From the start, when we became acquainted from either side of the bars of my cot, I had admired certain qualities in my friend: his soft skin, his never keeping still, the scarred and always dirty knees. Added to this was his performance in The Snow Queen : just as, during the play, Ade’s personality, voice and movements had marked the character of the robber girl, so the robber girl — with her painted face and squeaky voice and patchwork dress — had marked my friend. In my mind now he gave off a kind of feral elegance, a vibrating female charm, whose effect on me outlasted the performance. When I looked at him I could not fail to associate Ade with the spoiled and unmanageable bandit of the play, who had cried ‘nanny goat!’ as she tugged at her mother’s beard.
This is how the game went: first I would lift my dress above my stomach, holding it to one side, and pull my knickers down until they stretched taut between my knees.
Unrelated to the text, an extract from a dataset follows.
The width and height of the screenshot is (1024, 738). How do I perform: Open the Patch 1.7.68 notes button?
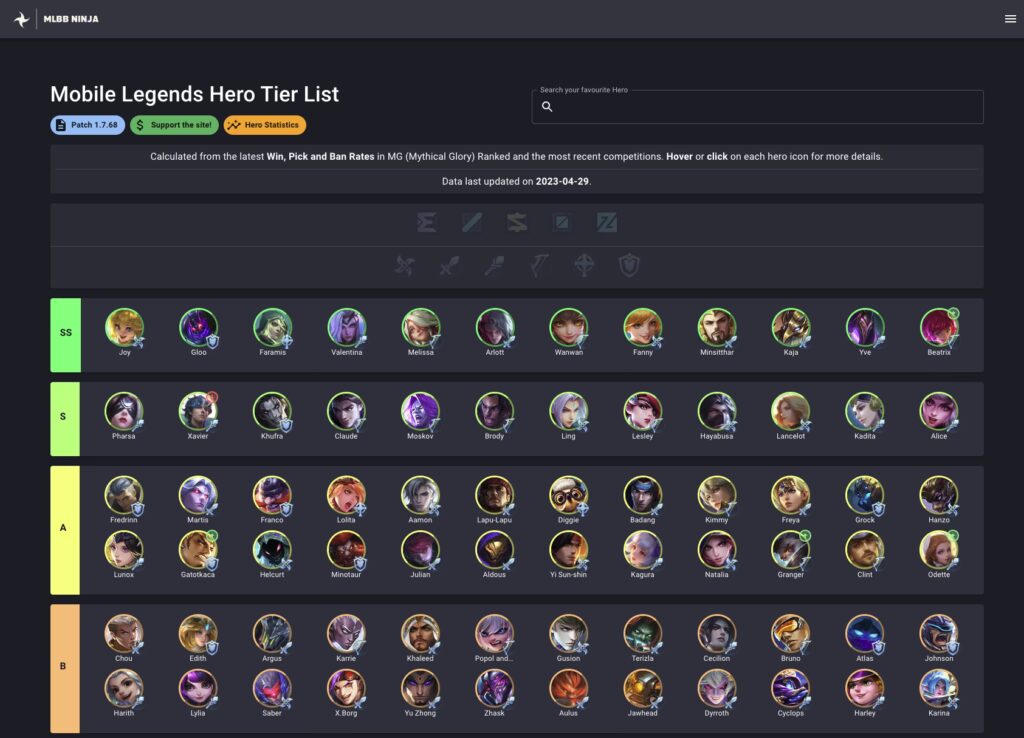pyautogui.click(x=88, y=125)
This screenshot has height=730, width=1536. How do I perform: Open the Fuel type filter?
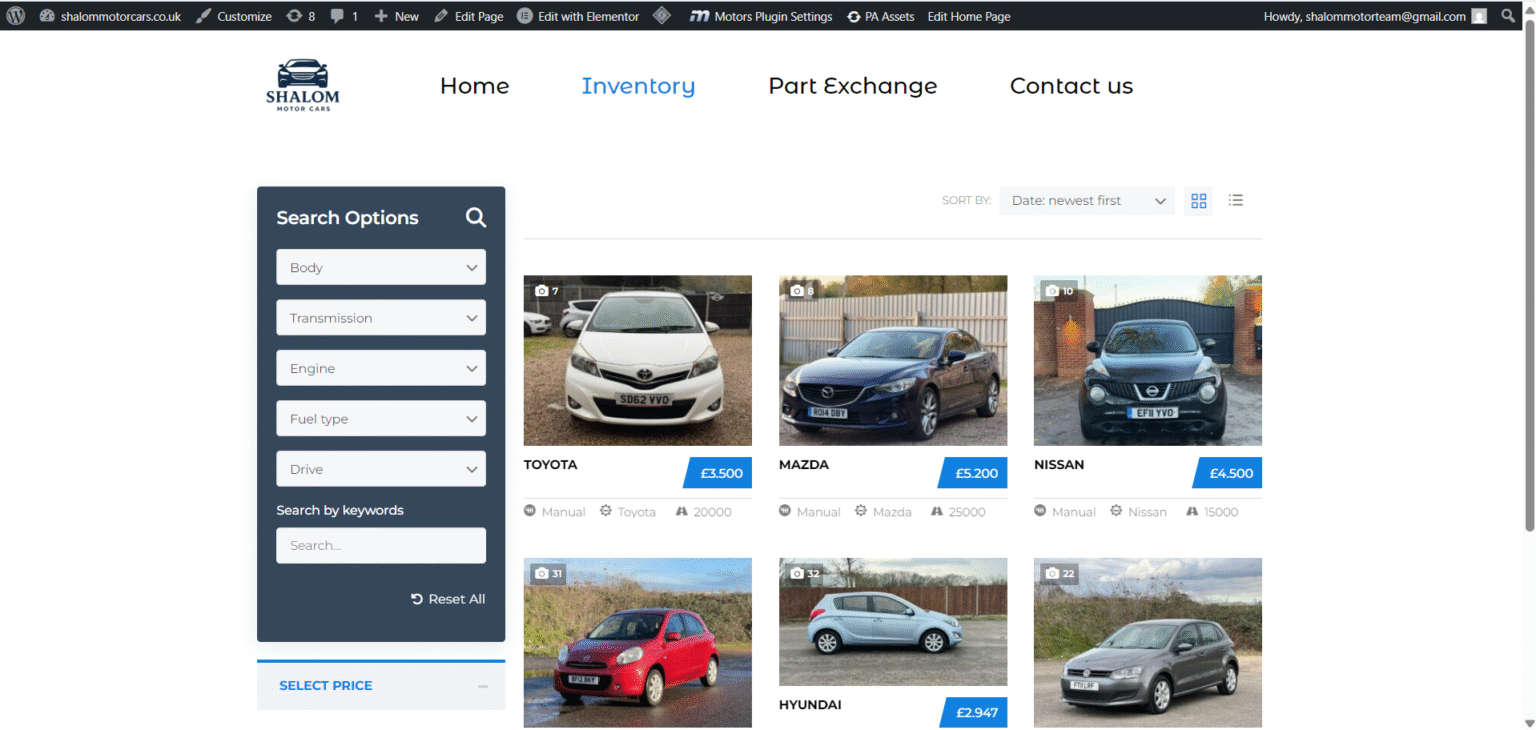coord(381,418)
Next I would squat and Ade would watch the stream of urine spill from between my legs and bounce off the broken shells and mix with the sea-scum on the ground. I would quickly pull my knickers up. Before the ground had absorbed my puddle, Ade would push his shorts down around his ankles and aim his okro at my pool. As I gazed in admiration, he would send a loud stream into its centre, where a virulent moss had started to grow, frothy like the tide-reach — we credited ourselves with its growth.
Now it was late, and we stood beneath the hull in the intimate dark, and the gulls raised hell above us. I had just pulled up my knickers under my righted dress. Ade lowered his shorts, giving off the sour smell of spoiled milk, and let his okro dangle above the ground. I stood opposite, watching. For several moments he remained still, staring with great concentration at the puddle I had made. As he drew in his stomach, I could see the outline of his ribs. He was straining hard, but nothing emerged. Turning his back, saying, ‘Don’t look!’ he bent double, hands gripping his hips. I moved round to face him and saw his features tense and contort; with a furious internal energy he was trying to goad or force out the pee. ‘Don’t look!’ he shouted. But I couldn’t not look, because I had noticed something happening to his okro, something I knew was causing the drought — it was thickening and growing longer. I began to laugh, a high, nervous laughter that scared me and infuriated Ade. He winced, backing away. His okro seemed to be possessed of an independent life and a will contrary to his own, for now it began to rise like a pointing finger towards the hull. As I watched — amazed — Ade turned, pulled up his shorts and stumbled out through the gap.